A day after Sen. Jesse Helms, R-N.C., announced his retirement, the speculation is already beginning as to who will fill the veteran conservative's seat.

Among the names being floated for a 2002 run include Elizabeth Dole, the former Cabinet official and GOP presidential hopeful, who has a draft effort behind her but hasn't indicated yet whether she's interested.

Dole, the wife of former Kansas Sen. Bob Dole, was born and raised in North Carolina and graduated from Duke University, but hasn't lived in the state in over three decades.

Dole's name recognition and popularity aren't scaring off other potential Republican candidates.

Former North Carolina Sen. Lauch Faircloth, who lost his seat in 1998 to current Democratic Sen. John Edwards, said he's giving "serious thought" to reclaiming a spot in the Senate. Rep. Richard Burr and Charlotte Mayor Richard Vinroot have also been mentioned as candidates.

Democratic strategist Harrison Hickman feels that if Dole decides to run there will be "a blood feud between local conservatives and national moderates."

The thinking is that national moderate Republicans are the ones pushing a Dole candidacy - an idea Faircloth wasted no time in emphasizing.

"I believe the choice of our next senator should be made by North Carolinians and not by Washington, D.C. politicians," Faircloth said in a statement.

On the Democratic side, Secretary of State Elaine Marshall has already jumped into the race as two other high-profile Democrats - former Clinton Chief of Staff Erskine Bowles and Gov. Jim Hunt - have decided against running.

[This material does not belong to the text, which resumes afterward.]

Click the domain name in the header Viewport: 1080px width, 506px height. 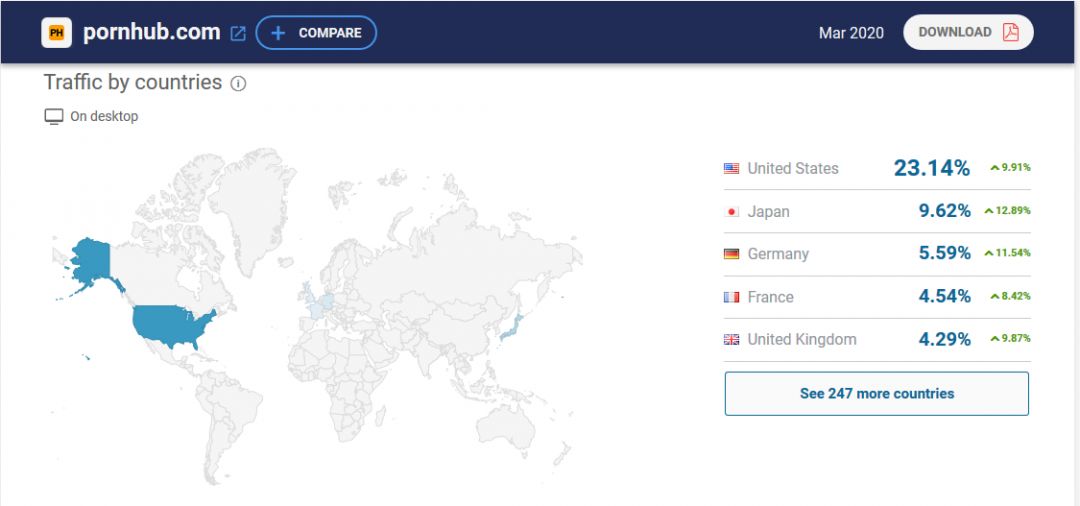coord(151,32)
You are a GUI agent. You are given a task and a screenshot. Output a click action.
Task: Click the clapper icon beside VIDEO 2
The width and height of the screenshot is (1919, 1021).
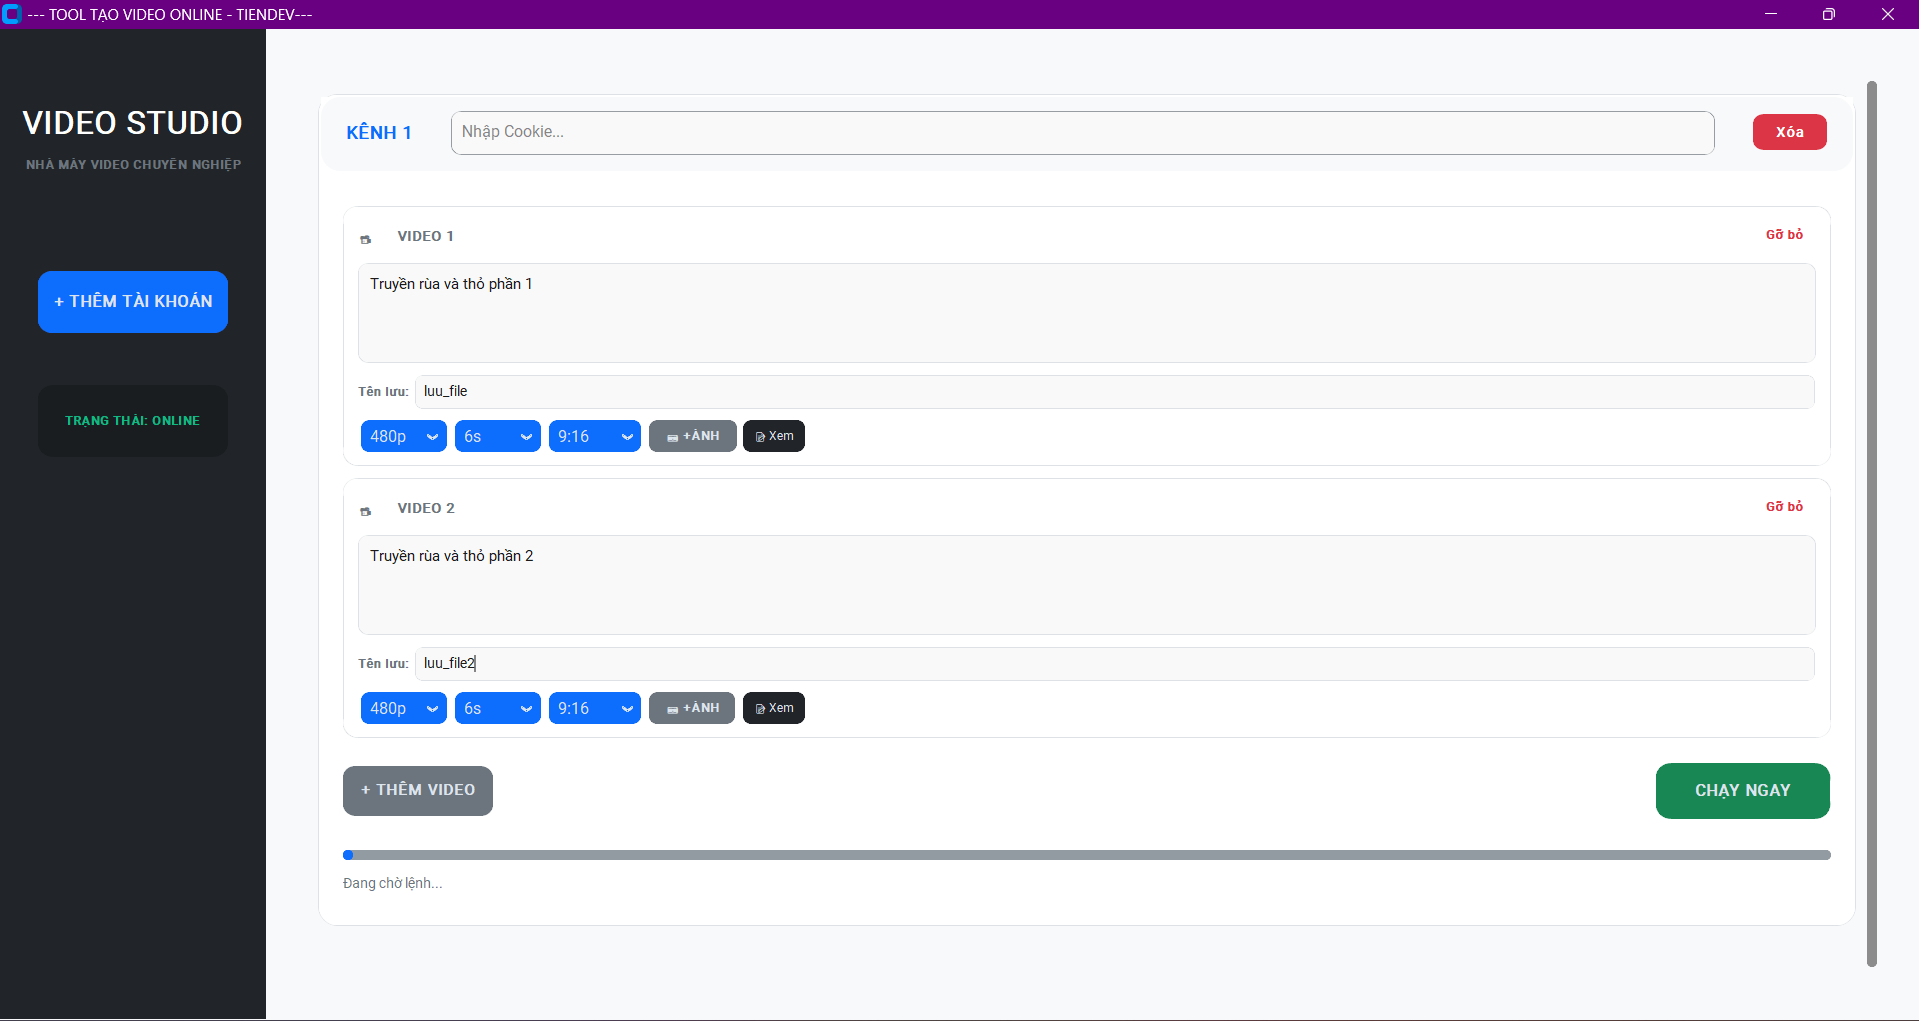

Marshall, who beat NASCAR driver Richard Petty for her seat, still "has to prove herself," said Hickman. Her victory "was like hitting a home run off of a celebrity pitcher," he said.

Helms' retirement announcement, coupled with fellow conservative Sen. Strom Thurmond's decision not to seek re-election, means the GOP has two open seats to defend. On top of that, of the 34 total Senate seats up for election, 20 are Republican.

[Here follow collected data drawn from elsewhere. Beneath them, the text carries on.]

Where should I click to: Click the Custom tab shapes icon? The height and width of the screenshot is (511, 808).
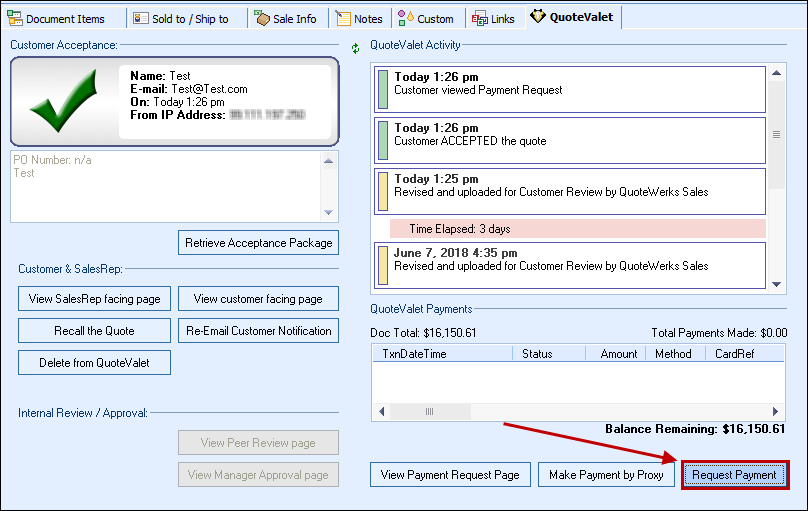click(x=405, y=19)
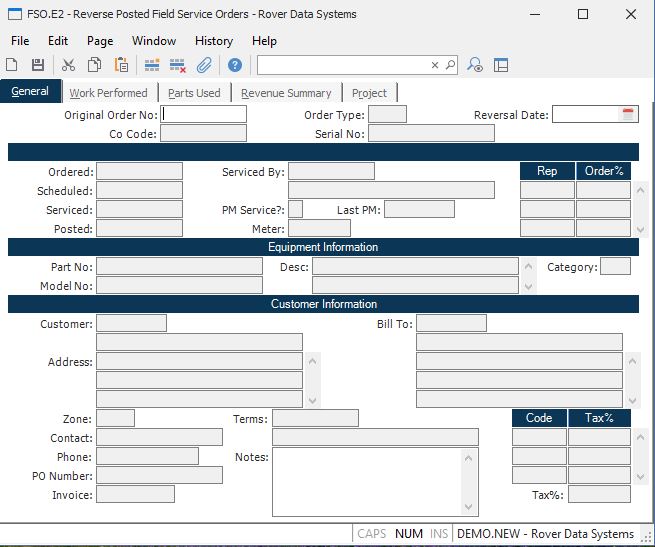Image resolution: width=655 pixels, height=547 pixels.
Task: Switch to the Work Performed tab
Action: [108, 93]
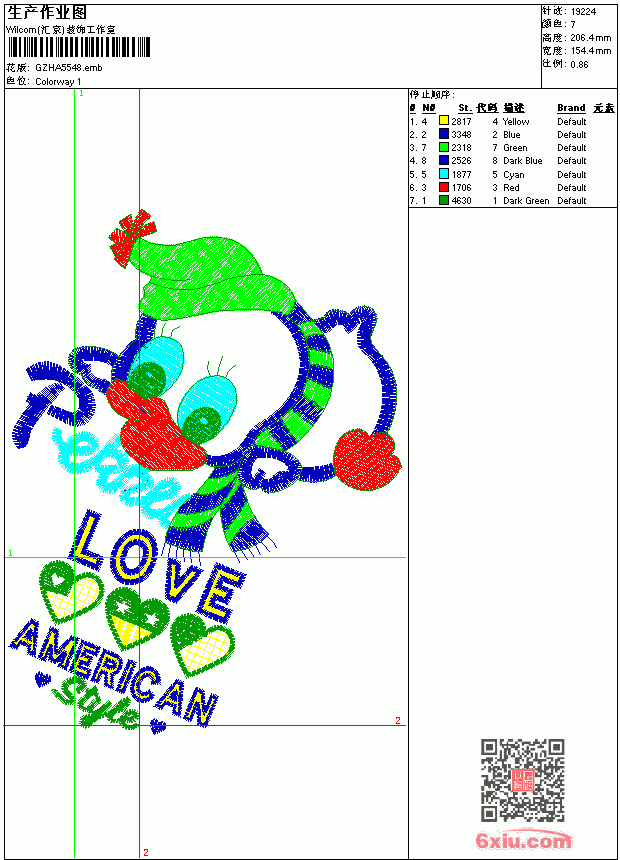Click the GZHA5548.emb file name

69,67
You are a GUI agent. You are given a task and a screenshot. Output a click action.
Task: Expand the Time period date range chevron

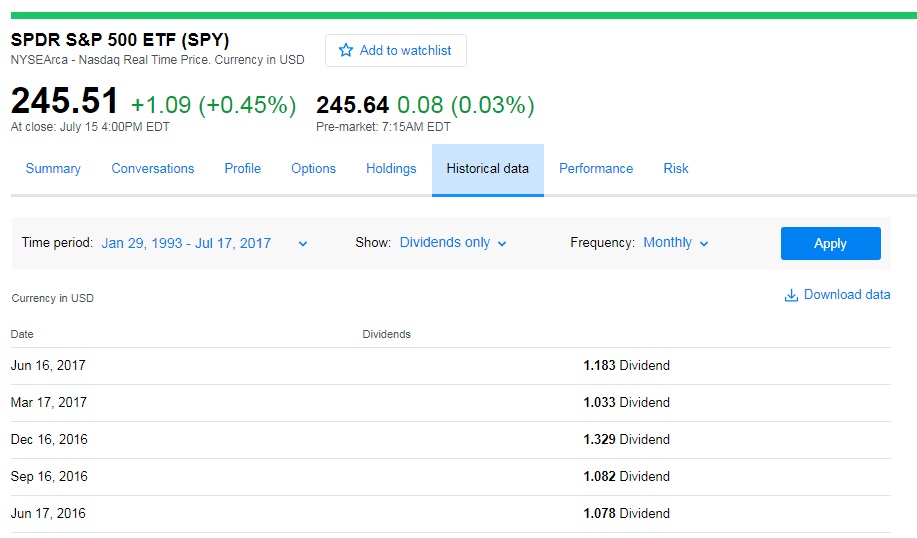click(303, 243)
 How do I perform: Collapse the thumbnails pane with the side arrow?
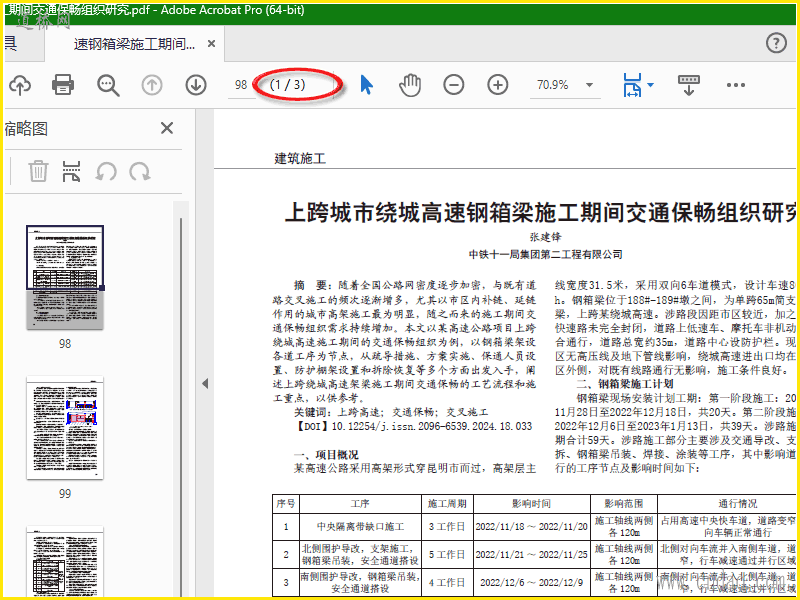click(x=204, y=383)
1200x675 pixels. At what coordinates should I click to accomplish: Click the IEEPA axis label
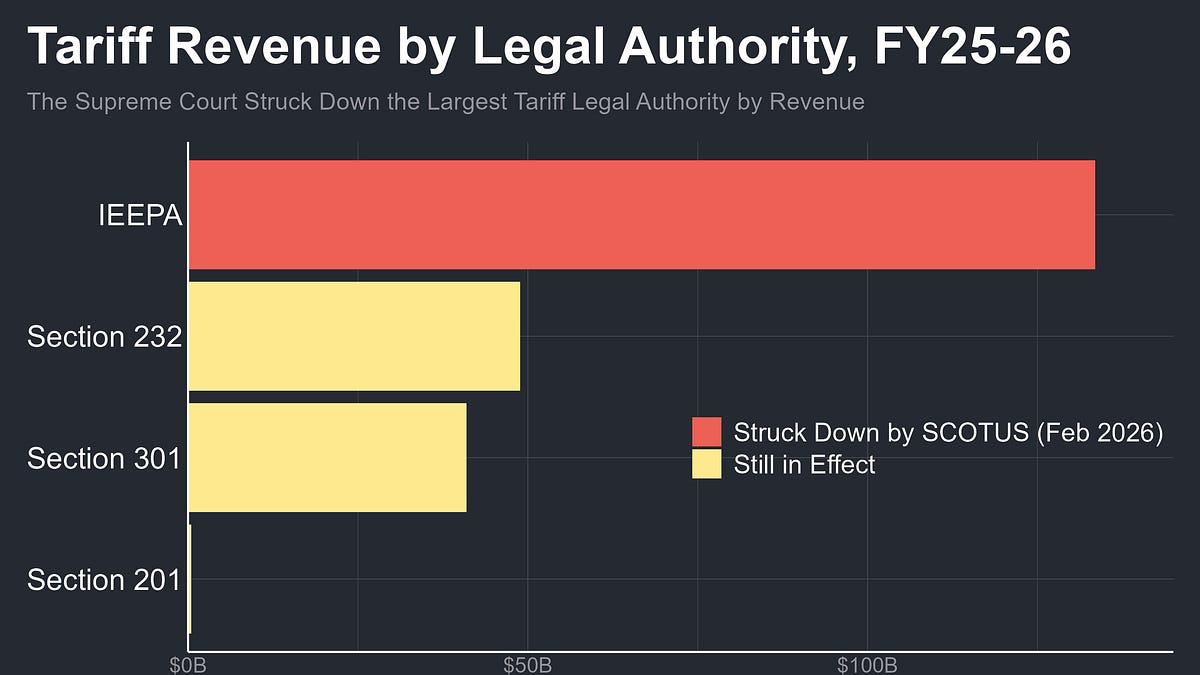pos(140,215)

In a Senate currently composed of 50 Democrats, 49 Republicans and 1 independent, will Helms' retirement make it more difficult for the GOP to gain seats next year?

"It changes nothing," said Chuck Todd, editor in chief of The Hotline, a political journal. Interestingly, Todd thinks, "it would have been a tough seat for the Republicans to hold" whether Helms retired or not.

Hickman agrees, saying even if Helms ran again, "it would have been hard for the Republicans." Hickman pointed out Helms had tough fights in his last two elections in 1990 and 1996 against Democrat Harvey Gantt.

Republican strategist Ed Goeas, not surprisingly, feels it won't be a problem for the GOP to retain Helms' seat, saying the possible field contains "strong candidates for the state."

"While Republicans suffered a setback in growing more Republican [in North Carolina in 1998], there were no signs of that in 2000," Goeas said, expcting his party's strength to continue in the next election.

But because the North Carolina seat is open, and open seats are more costly, Todd pointed out the Republican Party will have to spend more money on the race than they would have if Helms were running again.

"It now means the party and other resources are going to be drained," he says.

With a potentially vicious Republican primary and the large amount of money that's bound to be spent on the Senate race, North Carolina promises to be one of the more interesting contests to watch over the next year.

"It's going to be better than having the carnival in town every week," Hickman said.